The fire crew told their Hazardous Material Program manager that the electric sedan’s 900-pound damaged battery bank had begun to combust after sitting for three weeks in the junkyard, so they borrowed a skid steer with a forklift attachment to tip the car on its side while they doused its 6,381 lithium-ion cells with water.

That cooled the compartment to roughly 130 degrees Fahrenheit, and they stopped spraying. But then their thermal imagery camera would capture the battery bank’s temperature slowly rising before it reignited, forcing the crew to repeat the procedure.

“The battery had ruptured a little bit in the back,” Hoy told Coffee or Die Magazine . “And by ruptured, I mean the metal compartment material in the rear passenger side had a couple of about quarter-sized or half-inch-diameter holes that had been melted through it from just the heat release and the gasses.”

They were dealing with a lot of latent energy. The battery pack inside a Model S can generate more than 100 kilowatt-hours of electricity, enough juice to power the typical American home for more than three days . Because all that power remains trapped inside the battery bank, it can continue to overheat, building pressure and sparking off arc flashes , runaway fires, off-gassing , and even explosions .

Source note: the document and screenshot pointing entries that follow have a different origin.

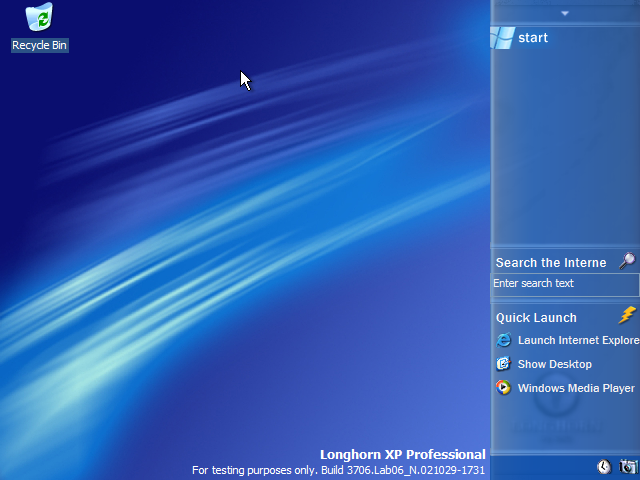Click the magnifying glass search icon
Screen dimensions: 640x480
(x=627, y=261)

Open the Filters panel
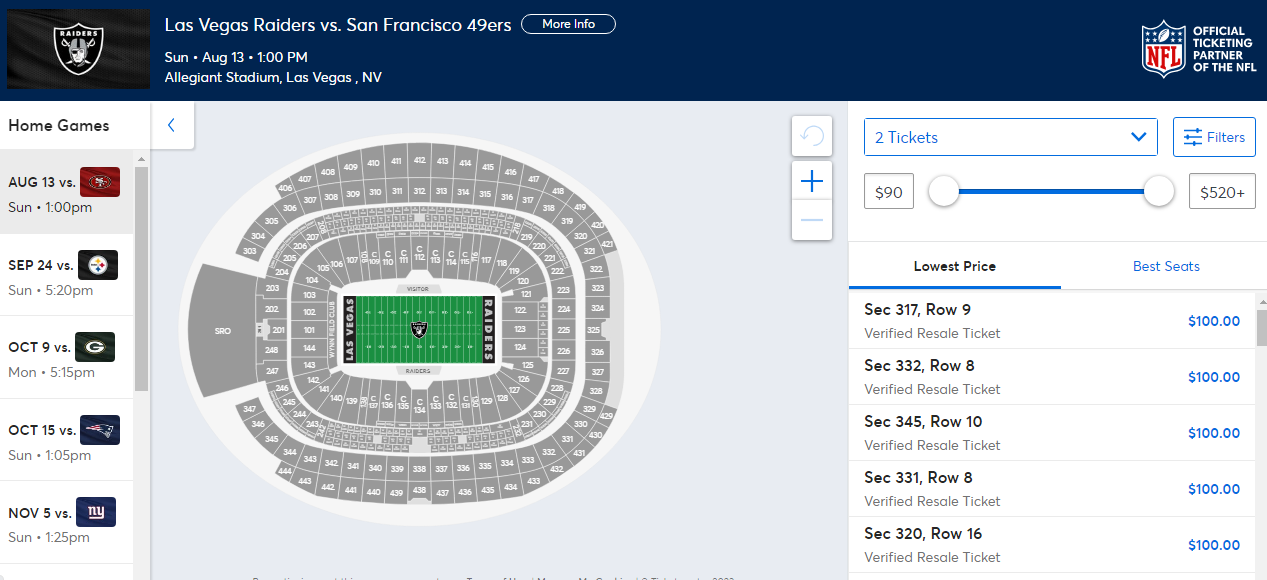[1214, 137]
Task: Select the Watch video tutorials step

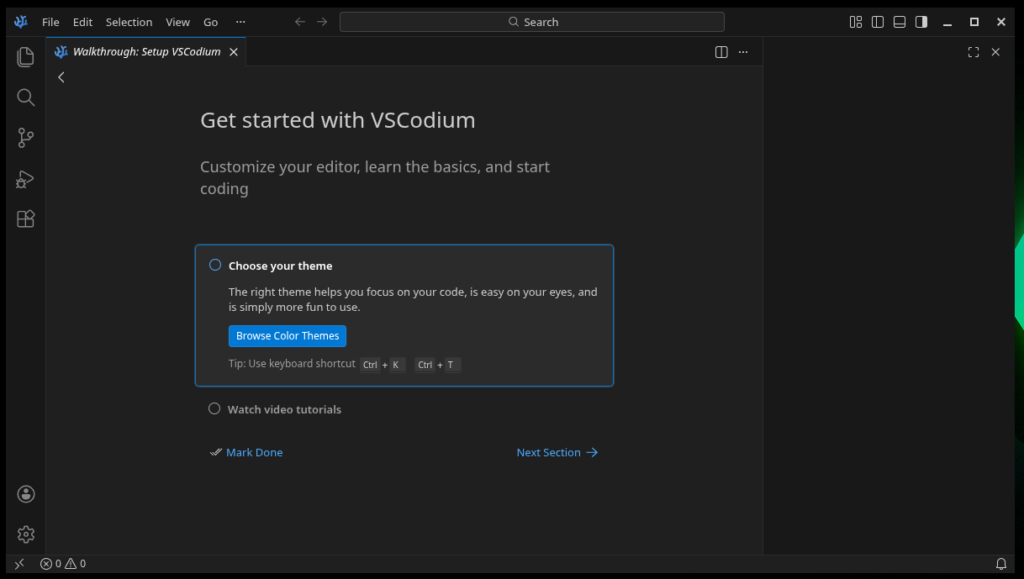Action: (284, 409)
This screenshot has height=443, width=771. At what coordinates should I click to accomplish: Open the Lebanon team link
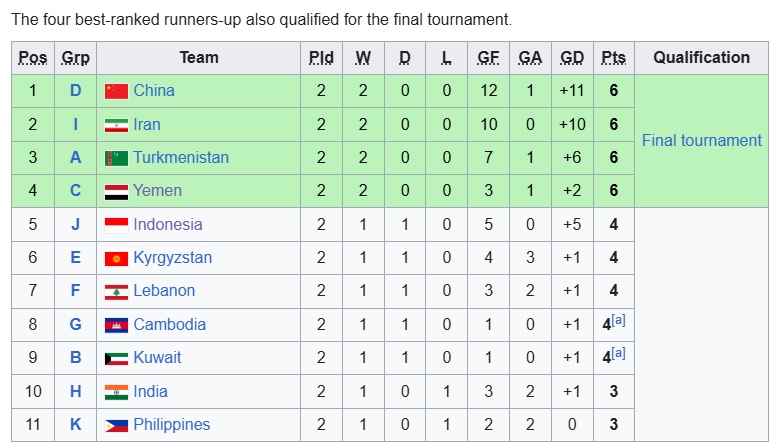(164, 291)
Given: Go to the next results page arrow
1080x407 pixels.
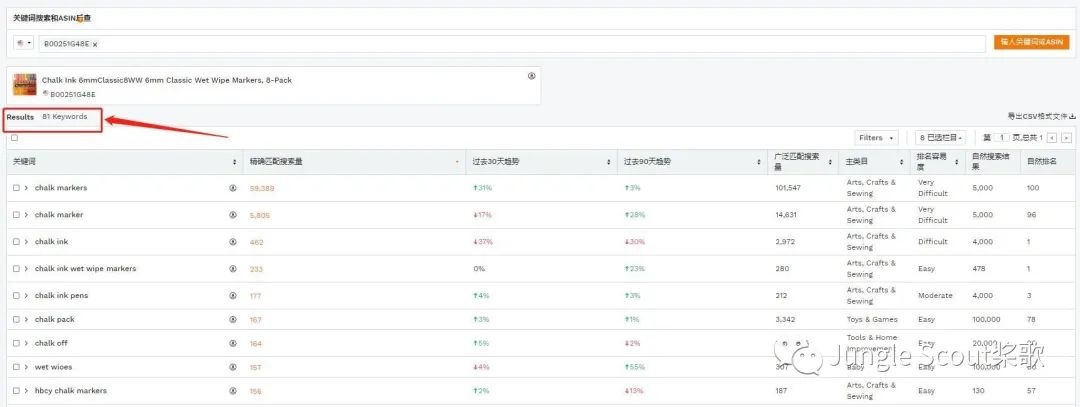Looking at the screenshot, I should (x=1066, y=138).
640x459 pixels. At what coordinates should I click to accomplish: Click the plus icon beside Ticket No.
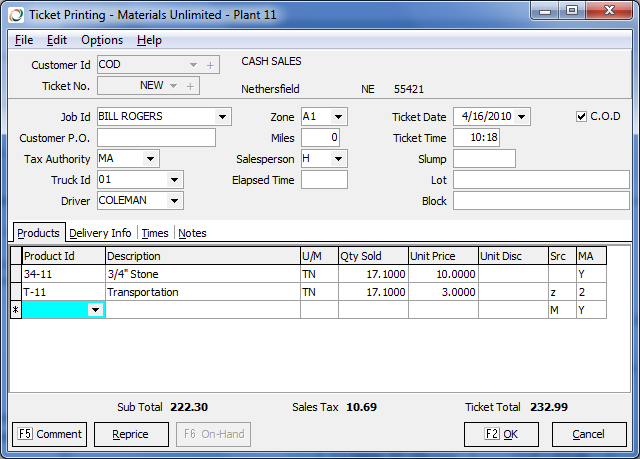tap(189, 86)
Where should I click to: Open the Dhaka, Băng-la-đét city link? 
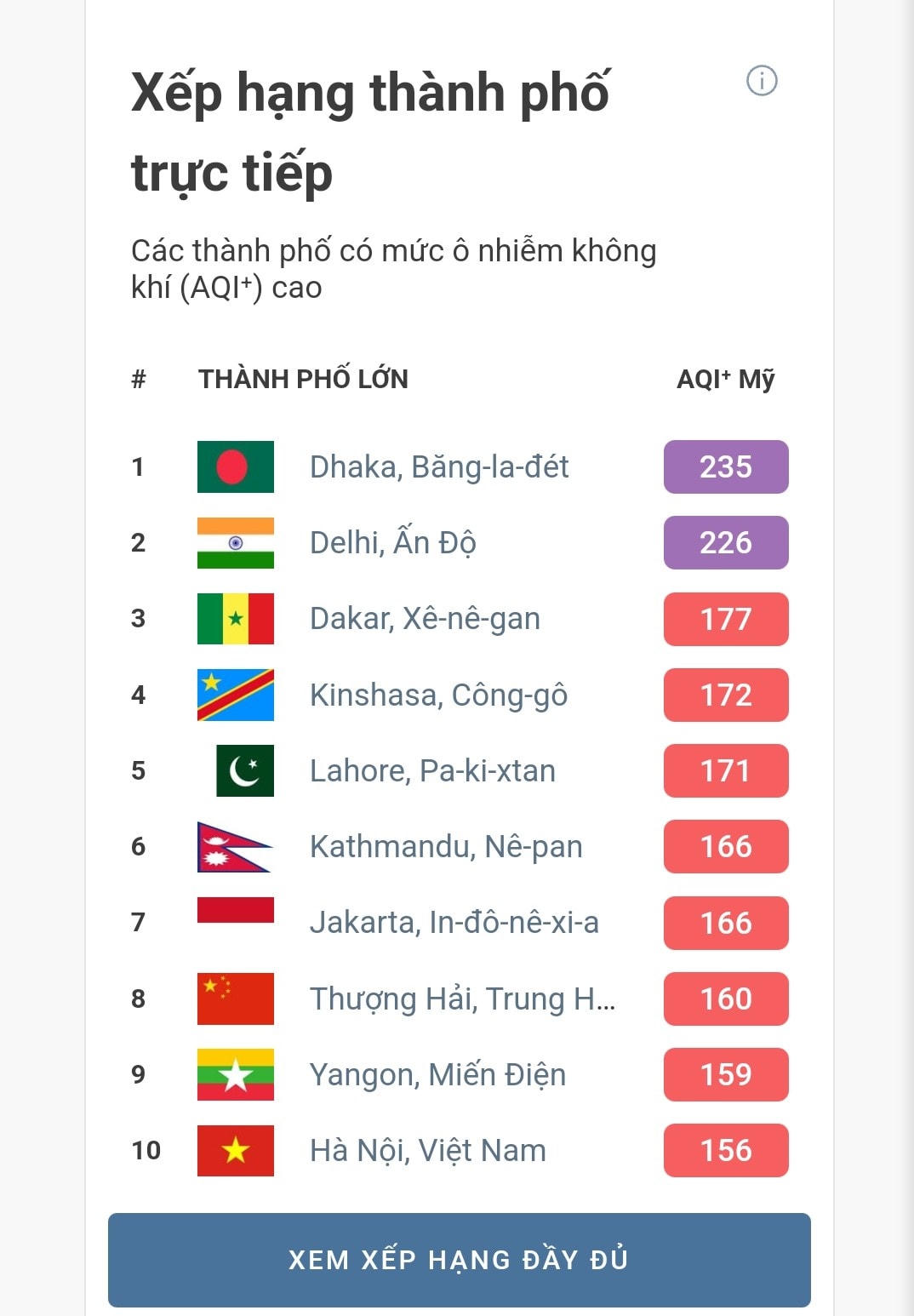click(x=439, y=467)
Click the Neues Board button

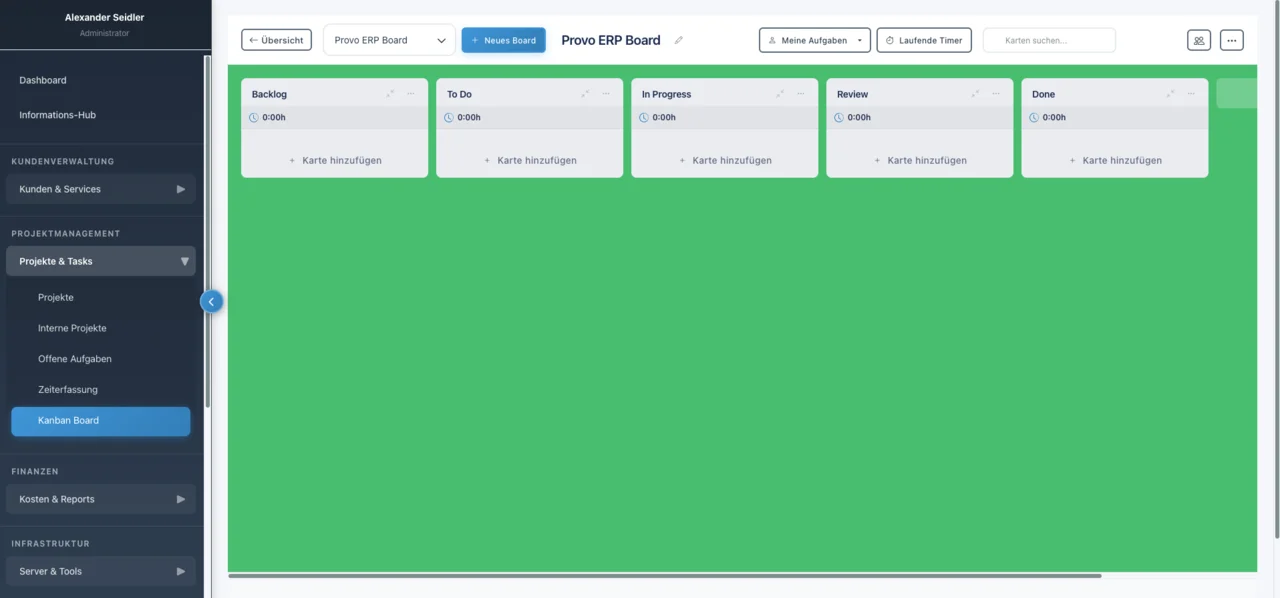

Lacking detonations, this Tesla S fire Hoy confronted wasn’t that dramatic, but the firefighters still needed to figure out a way to put the blaze out.

“I really had it built up in my head that, you know, when it reignites it’s going to be either this jet flame or there’s gonna be a lot of heat and fire release, and there just wasn’t,” Hoy said.

Although Tesla’s information handbook advises firefighters never to submerge an electric vehicle in water, Hoy knew that European first responders dunk the cars in giant, water-filled metal vats. That floods the battery bank with water, disrupting the thermal runaway until crews can rip out the pack.

Hoy knew there weren’t any hydrants close to the fire, and the crew didn’t drive around with mammoth tubs for bathing blazing Teslas, but he figured they could improvise. Salvage yard workers used their machinery to build a gravel berm around the Model S, and then firefighters began filling in the pool using their water tender trucks .

“We weren’t having to evacuate people or relocate people because of any toxic fumes or gas clouds or smoke,” Hoy said. “So really, it provided a lot of freedom with very little complications.”

The engine company returned in a few hours, checked the battery, and found that it remained at a cooled ambient temperature.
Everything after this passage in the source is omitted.